═════ Extract to read ═════

- Taicang, Jiangsu China

Information
- Type: Public
- Motto: 志远业精 (pinyin：ZhìYuǎnYèJīng)严谨认真 (pinyin：YánJǐngRènZhēn) 勤学善思 (pinyin：QínXuéShànSī)
- Established: 1995
- Principal: Sun Junqi（孙君琪）
- Vice Principal for the Rule of Law: Dai Huiya (戴惠亚)
- Faculty: 170
- Enrollment: 2066
- Classes: 41
- Area: 26,000 square meters
- Website: stg.tc.cn

= Taicang Senior High School =

Taicang Senior High School （太仓高级中学，pinyin:TàiCāngGāoJíZhōngXué， abbreviation:省太高, pinyin:ShěngTàiGāo）is a high school in Taicang, Suzhou, China.

The student usually call themselves as Taigaoren(太高人，pinyin：TàiGāoRén)

== History ==
Taicang Senior High School is an all-day school constructed in Jiangsu province. It has a history of almost one hundred years. It was developed from the senior high school department of another school called Taicang the First Middle School.

In July, 1995, the school's construction was finished and it was officially named Taicang senior high school. It began to independently recruit students. In March, 1997, the school was honored as "Jiangsu provincial key high school". In July, 1998, it gained another award, the title of "Provincial High School". In April, 1999, it was affirmed as a provincial "National Level Demonstrative High School" after strict assessment. In March, 2004, the school was finally evaluated as "Provincial Four-Star Level High School".

═════

Tasks for this exercise:
**a.** Translate this sentence from the Taicang Senior High School article into Spanish: "It has a history of almost one hundred years."
**b.** Please return the stretch of the Taicang Senior High School article from "The student usually" through "First Middle School.", copied word for word.

═════ Supplied information ═════

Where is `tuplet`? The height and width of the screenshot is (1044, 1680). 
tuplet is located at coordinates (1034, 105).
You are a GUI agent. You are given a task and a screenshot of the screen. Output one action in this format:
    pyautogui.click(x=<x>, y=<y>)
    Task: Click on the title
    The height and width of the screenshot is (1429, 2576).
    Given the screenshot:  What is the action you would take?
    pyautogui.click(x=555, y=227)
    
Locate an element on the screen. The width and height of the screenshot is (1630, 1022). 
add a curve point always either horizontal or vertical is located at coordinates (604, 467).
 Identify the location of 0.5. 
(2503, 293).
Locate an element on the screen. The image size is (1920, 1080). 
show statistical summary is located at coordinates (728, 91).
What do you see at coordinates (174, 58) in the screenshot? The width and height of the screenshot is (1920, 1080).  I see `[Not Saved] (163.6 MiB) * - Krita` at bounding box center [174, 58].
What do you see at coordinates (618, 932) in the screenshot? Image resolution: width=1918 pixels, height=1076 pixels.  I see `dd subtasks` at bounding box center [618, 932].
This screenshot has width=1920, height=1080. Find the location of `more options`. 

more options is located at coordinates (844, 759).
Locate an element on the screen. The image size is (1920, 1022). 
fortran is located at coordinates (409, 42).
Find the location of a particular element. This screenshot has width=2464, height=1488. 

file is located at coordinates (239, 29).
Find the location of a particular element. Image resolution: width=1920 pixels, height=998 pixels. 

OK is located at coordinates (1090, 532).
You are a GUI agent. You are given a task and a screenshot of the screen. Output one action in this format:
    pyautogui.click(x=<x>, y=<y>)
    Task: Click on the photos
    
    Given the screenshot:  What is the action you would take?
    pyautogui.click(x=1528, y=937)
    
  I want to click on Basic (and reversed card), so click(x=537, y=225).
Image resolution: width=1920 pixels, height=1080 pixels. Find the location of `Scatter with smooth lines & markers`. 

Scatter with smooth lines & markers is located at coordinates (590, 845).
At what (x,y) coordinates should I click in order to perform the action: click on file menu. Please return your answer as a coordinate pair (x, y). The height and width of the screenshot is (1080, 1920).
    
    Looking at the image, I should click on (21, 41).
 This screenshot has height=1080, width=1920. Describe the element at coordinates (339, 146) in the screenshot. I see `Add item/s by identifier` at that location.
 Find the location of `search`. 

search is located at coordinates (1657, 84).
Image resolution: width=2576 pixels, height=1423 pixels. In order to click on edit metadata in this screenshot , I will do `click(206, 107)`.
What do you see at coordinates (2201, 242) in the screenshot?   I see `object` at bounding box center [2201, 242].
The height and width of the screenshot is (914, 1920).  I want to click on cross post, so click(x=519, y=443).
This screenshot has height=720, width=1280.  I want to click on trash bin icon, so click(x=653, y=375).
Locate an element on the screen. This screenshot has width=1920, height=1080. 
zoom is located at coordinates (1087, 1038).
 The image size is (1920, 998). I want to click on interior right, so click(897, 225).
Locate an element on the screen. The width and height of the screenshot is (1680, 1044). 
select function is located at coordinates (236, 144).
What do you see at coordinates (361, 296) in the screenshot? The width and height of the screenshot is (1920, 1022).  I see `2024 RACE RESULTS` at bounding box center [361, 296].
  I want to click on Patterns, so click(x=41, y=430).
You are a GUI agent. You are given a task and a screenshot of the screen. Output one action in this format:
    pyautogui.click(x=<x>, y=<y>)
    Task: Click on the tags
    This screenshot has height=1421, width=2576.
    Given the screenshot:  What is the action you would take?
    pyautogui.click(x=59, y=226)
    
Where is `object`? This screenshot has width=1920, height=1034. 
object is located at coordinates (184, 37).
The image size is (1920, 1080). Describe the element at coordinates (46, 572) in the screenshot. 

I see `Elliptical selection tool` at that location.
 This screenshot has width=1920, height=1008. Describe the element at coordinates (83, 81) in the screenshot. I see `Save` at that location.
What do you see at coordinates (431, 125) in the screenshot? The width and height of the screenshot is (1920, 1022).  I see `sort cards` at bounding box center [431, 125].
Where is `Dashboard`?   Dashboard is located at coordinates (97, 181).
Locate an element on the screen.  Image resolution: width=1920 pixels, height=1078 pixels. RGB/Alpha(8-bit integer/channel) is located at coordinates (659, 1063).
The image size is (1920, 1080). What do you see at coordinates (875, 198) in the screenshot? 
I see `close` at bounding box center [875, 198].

═════

Answers by task:
**a.** Tiene una historia de casi cien años.

**b.**
The student usually call themselves as Taigaoren(太高人，pinyin：TàiGāoRén)

== History ==
Taicang Senior High School is an all-day school constructed in Jiangsu province. It has a history of almost one hundred years. It was developed from the senior high school department of another school called Taicang the First Middle School.